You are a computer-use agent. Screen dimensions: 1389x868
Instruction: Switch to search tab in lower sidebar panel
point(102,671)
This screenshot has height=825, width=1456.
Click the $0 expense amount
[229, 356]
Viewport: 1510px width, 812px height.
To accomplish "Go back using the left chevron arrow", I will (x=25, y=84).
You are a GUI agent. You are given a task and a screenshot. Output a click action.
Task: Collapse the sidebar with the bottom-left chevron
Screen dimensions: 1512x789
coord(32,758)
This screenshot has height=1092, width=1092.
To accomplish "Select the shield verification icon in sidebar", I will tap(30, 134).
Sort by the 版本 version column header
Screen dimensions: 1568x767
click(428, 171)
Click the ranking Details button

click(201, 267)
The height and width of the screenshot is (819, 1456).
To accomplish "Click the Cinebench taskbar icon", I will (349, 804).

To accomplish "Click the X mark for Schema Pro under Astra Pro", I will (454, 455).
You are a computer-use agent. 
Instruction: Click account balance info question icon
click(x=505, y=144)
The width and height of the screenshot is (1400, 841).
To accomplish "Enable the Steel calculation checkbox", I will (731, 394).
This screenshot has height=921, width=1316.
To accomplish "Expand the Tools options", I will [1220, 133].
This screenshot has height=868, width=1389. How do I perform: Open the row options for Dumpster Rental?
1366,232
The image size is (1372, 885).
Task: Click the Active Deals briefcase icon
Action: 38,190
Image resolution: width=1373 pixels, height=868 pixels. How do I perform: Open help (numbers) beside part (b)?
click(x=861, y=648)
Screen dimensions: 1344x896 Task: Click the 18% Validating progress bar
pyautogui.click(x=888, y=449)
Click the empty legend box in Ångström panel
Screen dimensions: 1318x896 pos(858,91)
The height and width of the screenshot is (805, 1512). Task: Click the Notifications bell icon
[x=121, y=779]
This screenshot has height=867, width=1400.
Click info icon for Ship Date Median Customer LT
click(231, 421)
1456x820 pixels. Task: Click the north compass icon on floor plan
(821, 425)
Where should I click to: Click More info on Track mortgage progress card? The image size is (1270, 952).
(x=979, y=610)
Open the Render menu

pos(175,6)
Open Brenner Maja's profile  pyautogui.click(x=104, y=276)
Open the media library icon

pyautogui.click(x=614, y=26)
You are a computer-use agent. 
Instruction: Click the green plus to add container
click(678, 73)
──────
### What to produce
Repeat the material above in full, keeping every word.

### Worked solution
You are a computer-use agent. Screen dimensions: 1389x868
Instruction: Switch to search tab in lower sidebar panel
point(102,671)
This screenshot has height=825, width=1456.
Click the $0 expense amount
[229, 356]
Viewport: 1510px width, 812px height.
To accomplish "Go back using the left chevron arrow", I will (x=25, y=84).
You are a GUI agent. You are given a task and a screenshot. Output a click action.
Task: Collapse the sidebar with the bottom-left chevron
Screen dimensions: 1512x789
coord(32,758)
This screenshot has height=1092, width=1092.
To accomplish "Select the shield verification icon in sidebar", I will tap(30, 134).
Sort by the 版本 version column header
Screen dimensions: 1568x767
click(428, 171)
Click the ranking Details button

click(201, 267)
The height and width of the screenshot is (819, 1456).
To accomplish "Click the Cinebench taskbar icon", I will (349, 804).

To accomplish "Click the X mark for Schema Pro under Astra Pro", I will (454, 455).
You are a computer-use agent. 
Instruction: Click account balance info question icon
click(x=505, y=144)
The width and height of the screenshot is (1400, 841).
To accomplish "Enable the Steel calculation checkbox", I will (731, 394).
This screenshot has height=921, width=1316.
To accomplish "Expand the Tools options", I will [1220, 133].
This screenshot has height=868, width=1389. How do I perform: Open the row options for Dumpster Rental?
1366,232
The image size is (1372, 885).
Task: Click the Active Deals briefcase icon
Action: 38,190
Image resolution: width=1373 pixels, height=868 pixels. How do I perform: Open help (numbers) beside part (b)?
click(x=861, y=648)
Screen dimensions: 1344x896 Task: Click the 18% Validating progress bar
pyautogui.click(x=888, y=449)
Click the empty legend box in Ångström panel
Screen dimensions: 1318x896 pos(858,91)
The height and width of the screenshot is (805, 1512). Task: Click the Notifications bell icon
[x=121, y=779]
This screenshot has height=867, width=1400.
Click info icon for Ship Date Median Customer LT
click(231, 421)
1456x820 pixels. Task: Click the north compass icon on floor plan
(821, 425)
Where should I click to: Click More info on Track mortgage progress card? The image size is (1270, 952).
(x=979, y=610)
Open the Render menu

pos(175,6)
Open Brenner Maja's profile  pyautogui.click(x=104, y=276)
Open the media library icon

pyautogui.click(x=614, y=26)
You are a computer-use agent. 
Instruction: Click the green plus to add container
click(678, 73)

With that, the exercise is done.